In a speech to Liverpool University last night, Bank of England chief Mark Carney estimated that up to 15 million of the current jobs in Britain could be automated over time, with whole professions—including accounting—eliminated.

John Williams, head of ACCA (the Association of Chartered Certified Accountants) UK, responds:

“Mr Carney is absolutely correct in noting the huge impact that automation will have on the accounting profession. However, I wholly disagree with the notion that the ‘rise of the robots’ signals the end of accounting. And if artificial intelligence did signal the end of accountants, it would also signal the end of central bankers!

“Robotic process automation refers to software that performs repetitive processes and interacts with multiple applications, all under the control of a human manager. It is a natural next-step in the evolution of finance transformation, but it is not capable of building relationships, or replacing all systems and staff.

“The accounting profession is facing a unique opportunity: digital is enabling the traditional finance function to shift up the value chain, from score keeper and caretaker to communicator and business partner. Transactional tasks are being outsourced, and cost effectively so, and opportunities have been freed up for professional accountants to become business partners.

“Accountants are at the front line of change, and our profession has a huge role to play in ensuring that we embrace technological changes, and use them to efficiently run Britain’s businesses. This is not a new situation: if you roll back the clock 25 years or so, Carney may have been predicting the end of accountants via the introduction of software packages like SAP and Oracle. But, as is evident today, the accountancy profession both survived and thrived.

“I am not saying that there will not be transitional issues, as the changing profession raises new talent dynamics and creates a possible career divide. Technicians in particular will have to expand their existing skillsets to adapt, and the profession may encounter succession challenges in the medium term.

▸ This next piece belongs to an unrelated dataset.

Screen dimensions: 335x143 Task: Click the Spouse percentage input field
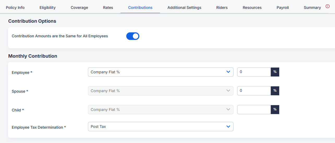coord(254,91)
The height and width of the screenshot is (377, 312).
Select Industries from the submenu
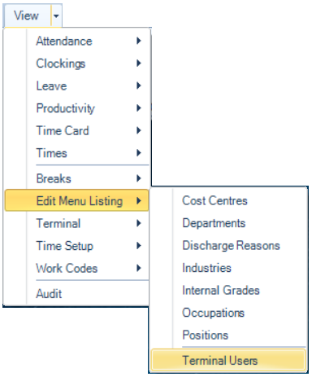[x=228, y=268]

“However, ACCA research shows that the next generation of accountants are aware and ready. According to our recent Generation Next survey of 18,000 finance professionals under the age of 36, more than half (57%) believe that technology will replace entry level roles in the profession, and the majority (84%) welcome this, saying that technology will enable them to focus on higher value-added activity.

“Technology is not a threat to our accountants: it’s an opportunity. The accountants of the future will be highly trained in digital and ethical skillsets, and they will need these to manage the automated entry-level, as they focus on creating broader, more strategic value for Britain’s businesses.”

The full Generation Next report is available here.

 

- ends -

 

For media enquiries, contact:

Adele Gilbert, ACCA Newsroom

T: +44 (0)20 7059 5077

M: + 44 (0)7753 242 464
E: adele.gilbert@accaglobal.com
Twitter @ACCANews

 

Notes to Editors

 

About ACCA

ACCA (the Association of Chartered Certified Accountants) is the global body for professional accountants. It offers business-relevant, first-choice qualifications to people of application, ability and ambition around the world who seek a rewarding career in accountancy, finance and management.

ACCA supports its 188,000 members and 480,000 students in 178 countries, helping them to develop successful careers in accounting and business, with the skills required by employers. ACCA works through a network of 100 offices and centres and more than 7,110 Approved Employers worldwide, who provide high standards of employee learning and development. Through its public interest remit, ACCA promotes appropriate regulation of accounting and conducts relevant research to ensure accountancy continues to grow in reputation and influence.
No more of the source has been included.